Julien Bahain

Personal information
- Born: 20 April 1986 (age 40) Angers, France

Sport
- Sport: Rowing

Medal record
Men's rowing
Representing Canada
Pan American Games
| Gold medal – first place | 2015 Toronto | M4x |
| Gold medal – first place | 2015 Toronto | M8+ |
Representing France
Olympic Games
| Bronze medal – third place | 2008 Beijing | M4x |
World Championships
| Silver medal – second place | 2007 Munich | M4x |
| Silver medal – second place | 2009 Poznan | M2x |
| Bronze medal – third place | 2010 Hamilton | M2x |
| Bronze medal – third place | 2011 Bled | M2x |
European Championships
| Gold medal – first place | 2008 Marathon | M2x |
| Gold medal – first place | 2010 Montemor-o-Velho | M2x |
Mediterranean Games
| Gold medal – first place | 2009 Pescara | M2x |

= Julien Bahain =

French-Canadian Olympic rower

Julien Bruno Paul Bahain (born 20 April 1986) is a rower of French/Canadian origin.
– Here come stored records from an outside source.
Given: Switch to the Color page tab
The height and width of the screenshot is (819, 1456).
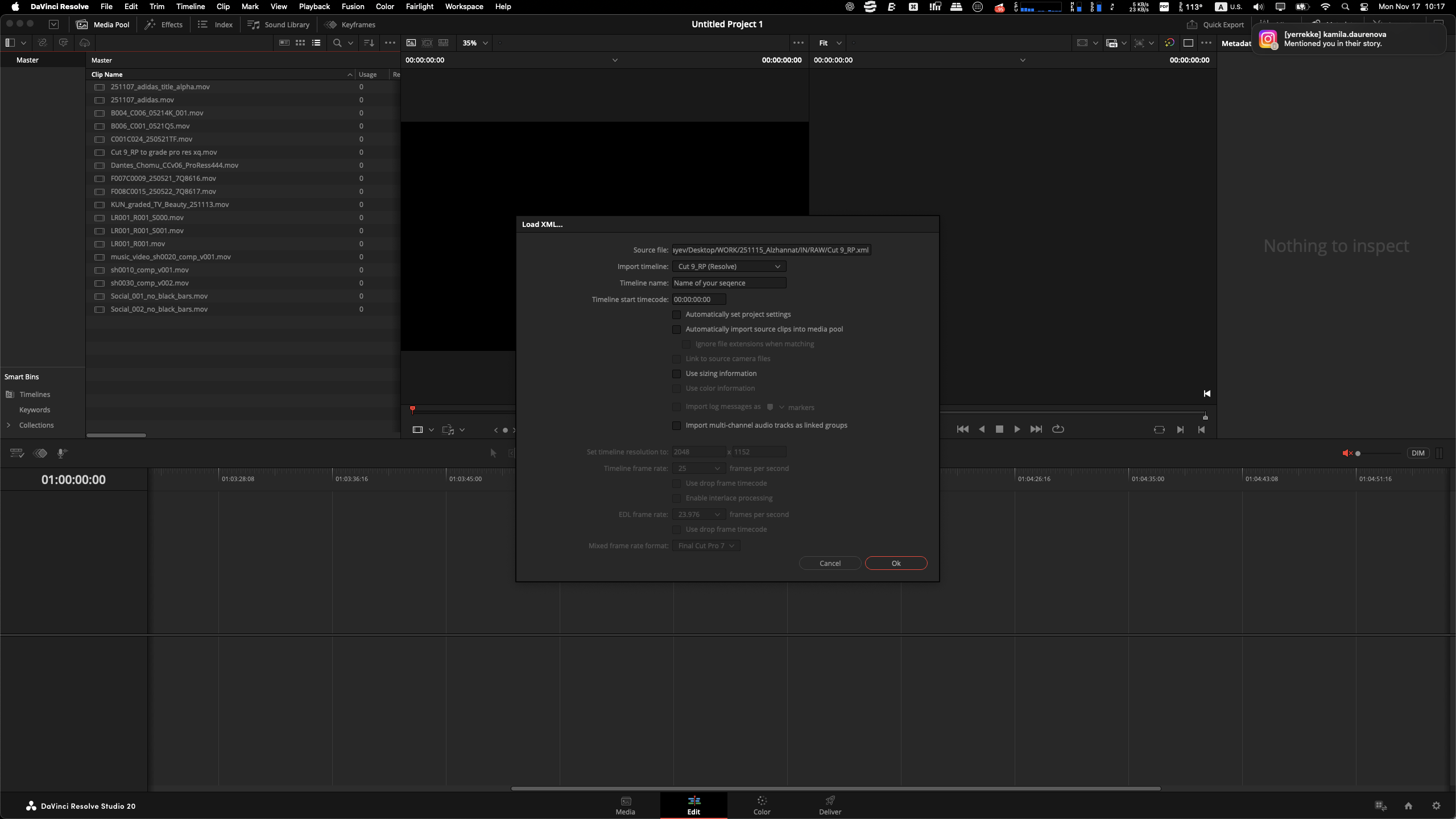Looking at the screenshot, I should tap(762, 805).
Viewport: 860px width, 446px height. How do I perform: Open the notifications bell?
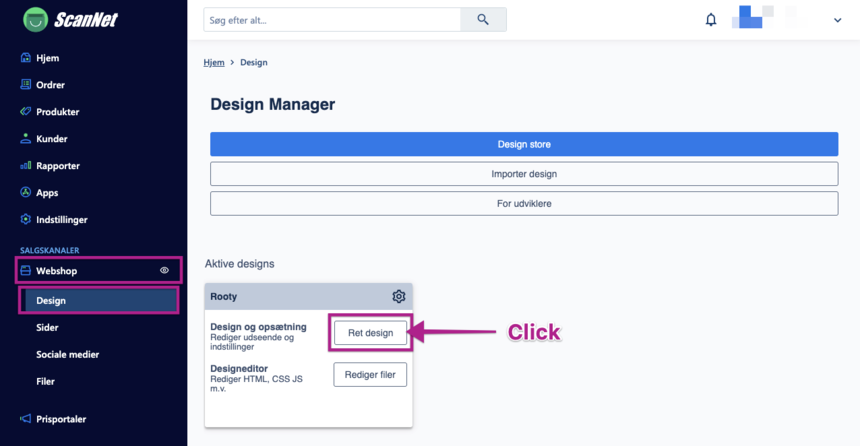pos(711,19)
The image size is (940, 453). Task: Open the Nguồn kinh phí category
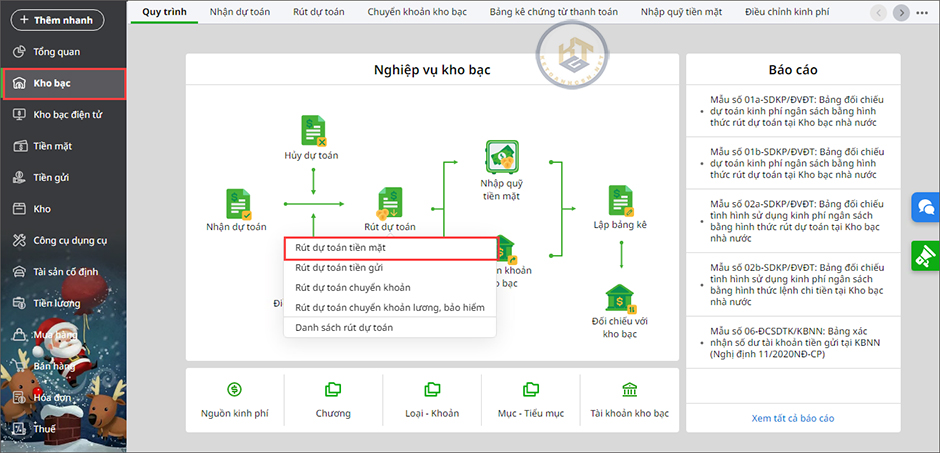coord(234,398)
He competed at the 2008 Summer Olympics, where he won a bronze medal in the quadruple sculls with Jonathan Coeffic, Pierre-Jean Peltier and Cédric Berrest. In 2014, he decided to retire from the French rowing team to row for Canada.

In 2013, he rowed across the Atlantic Ocean with Patrick Favre. It took them 49 days to row from Tarfaya (Morocco) to Tartane (Martinique).

In June 2016, he was officially named to Canada's 2016 Olympic team.